I love me a good infographic. But today it seems like we’re awash with pretty looking infographics that lack statistical literacy and/or don’t attempt to convey statistical literacy. A recent blog post in Atlantic Monthly reminded me of this issue since infographics are now being used by internet marketers to gain links to their sites.
Infographics are great because visual perception is the fastest way for people to absorb information. Infographics allow people to absorb large amounts of quantitative data much faster than reading text or browsing through data tables.
But there’s a downside to this: most of the time conclusions from data aren’t black and white. Data interpretation is littered with caveats, estimates, and inbuilt assumptions. Some are significant, sometimes are less so. But to know which is which from an infographic you must either have domain knowledge of the topic, or trust that the infographic creator is statistically literate.
Graphics are Cool, but Don’t Forget the Data Data Data!
Google guru on search quality Matt Cutts complains about this effect particularly on the web, where an attractive infographic can quickly go viral or be used to create links (important for bumping up the search engine rankings of a website):
“In principle, there’s nothing wrong with the concept of an infographic. What concerns me is the types of things that people are doing with them. They get far off topic, or the fact checking is really poor. The infographic may be neat, but if the information it’s based on is simply wrong, then it’s misleading people.”
Malcolm Gladwell -Edward Tufte Tug of War
One way to view this is as a Malcolm Gladwell-Edward Tufte tug of war. One side sees infographics as great ways to tell stories without needing to understand the numbers. The other side takes statistics as the starting point and focuses on making better looking visualizations. A good infographic creator is pulled in both directions and has to find a good compromise between representing statistical nuance while creating an easy to follow narrative.
Malcolm Gladwell loves to make sweeping generalizations from obscure data, whether it’s statistically valid or not. (see the Steven Pinker vs. Malcolm Gladwellintellectual smackfest several years ago to read about this). He comes from the perspective that people don’t understand or care to understand statistics, and his job is to be a storyteller who creates an intriguing narrative from interesting numbers—no matter how obscure—that he finds.
Edward Tufte, on the other hand, comes from academia and views his job as teaching people how to create good graphics from statistical data. His inbuilt assumption is that whoever creates the graphics already understands statistics but wants to learn how to distill conclusions into better graphics.
If you’ve read any of Tufte’s books or attended any of his lectures, you’ll notice he doesn’t talk about statistics much if at all. He doesn’t want to be your math teacher; he thinks you already know math but need to learn how to convert numerical findings into beautiful graphics.
Unfortunately in the real world this is rarely the case.
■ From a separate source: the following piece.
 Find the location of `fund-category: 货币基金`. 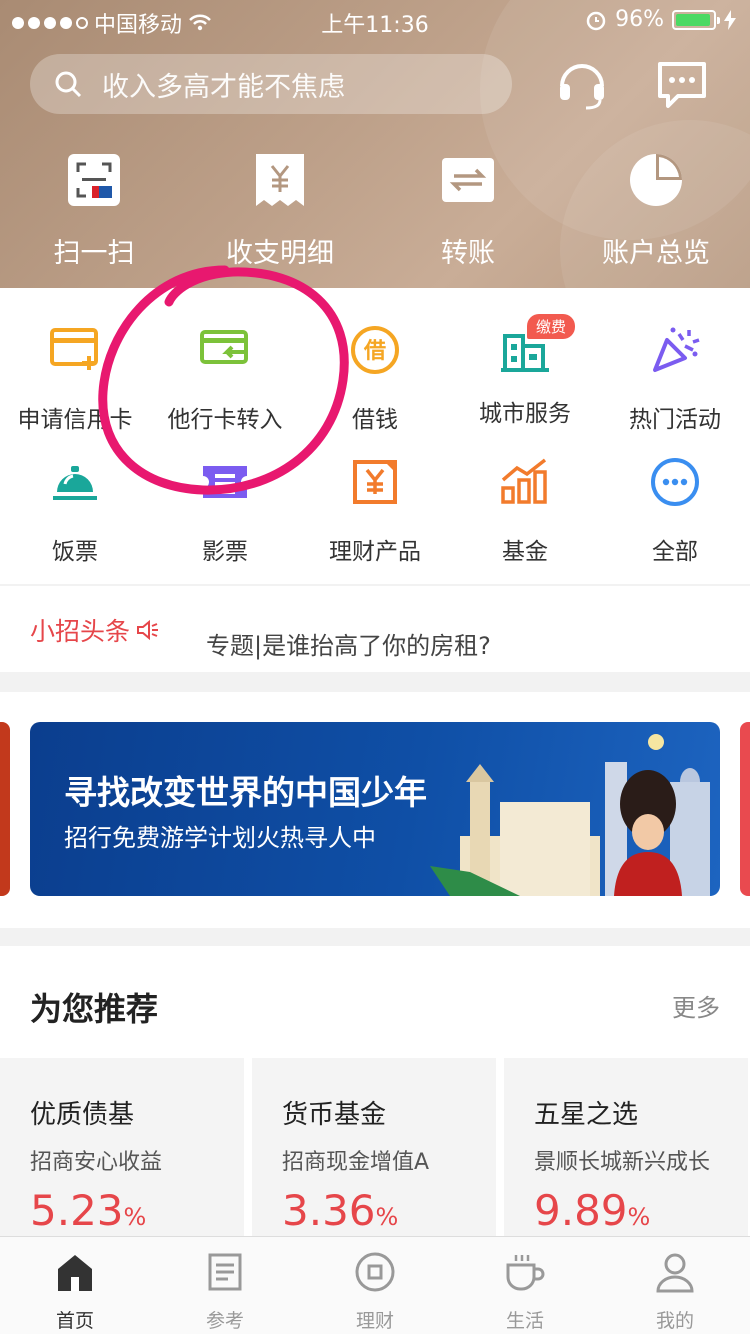

fund-category: 货币基金 is located at coordinates (334, 1115).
People latch on to Gladwell’s “findings” because they’re fascinating. They make great stories but not particularly good science.
How Much Math Knowledge Do You Need Before Creating Infographics?
Which begs the question–how much math and statistics background do you need before I think you should be allowed to create infographics.
Maybe surprisingly, I don’t think you need to have a very strong math background. Even actual statisticians and full-time data analysts don’t know the nth detail behind every data set they use. For example, tons of people use Census data but few understand the nuances of survey sampling (I tried to read the census documents on this–not recommended!). But we trust the census has done it correctly and they’re transparent about which sources are mostly estimates and which ones are based almost entirely on actual responses.
All you really need to know for creating statistically informed infographics is two things:
- basic math knowledge (algebra and high school statistics count)
- the curiosity to want to understand where the numbers you use come from.
Curiosity is the key word here. Understanding any sort of data takes time. To absorb this data well enough to interpret it in an intellectually honest way takes even more time.
A Closing Example: Richard Florida On Gun Control
Take a look at this map of gun deaths by firearms that Richard Florida uses to argue that firearm deaths are “significantly lower in states with stricter gun control legislation.”
If you glance at it it looks pretty obvious that states with loose gun laws like Texas seem to have a much higher number of firearm deaths by population.
But dig more into his numbers and you find that deaths include all deaths from guns—suicides, murders, accidental shootings. But should we be including all of these in deciding whether to ban handguns because we want to reduce handgun crimes? Suicides may be committed by multiple methods so these might not be reasonable to include, and accidental deaths might not be good to include because by this logic we might want to say cars should be banned because of the number of self crashes that occur and private planes banned because the rates of pilot-induced crashes is so much higher than in commercial planes.
What do you think about the popularity of infographics today? Is it driving more people to become interested in math and statistics, or do you think it’s actually hurting our desire to understand these? I’d love to hear your comments.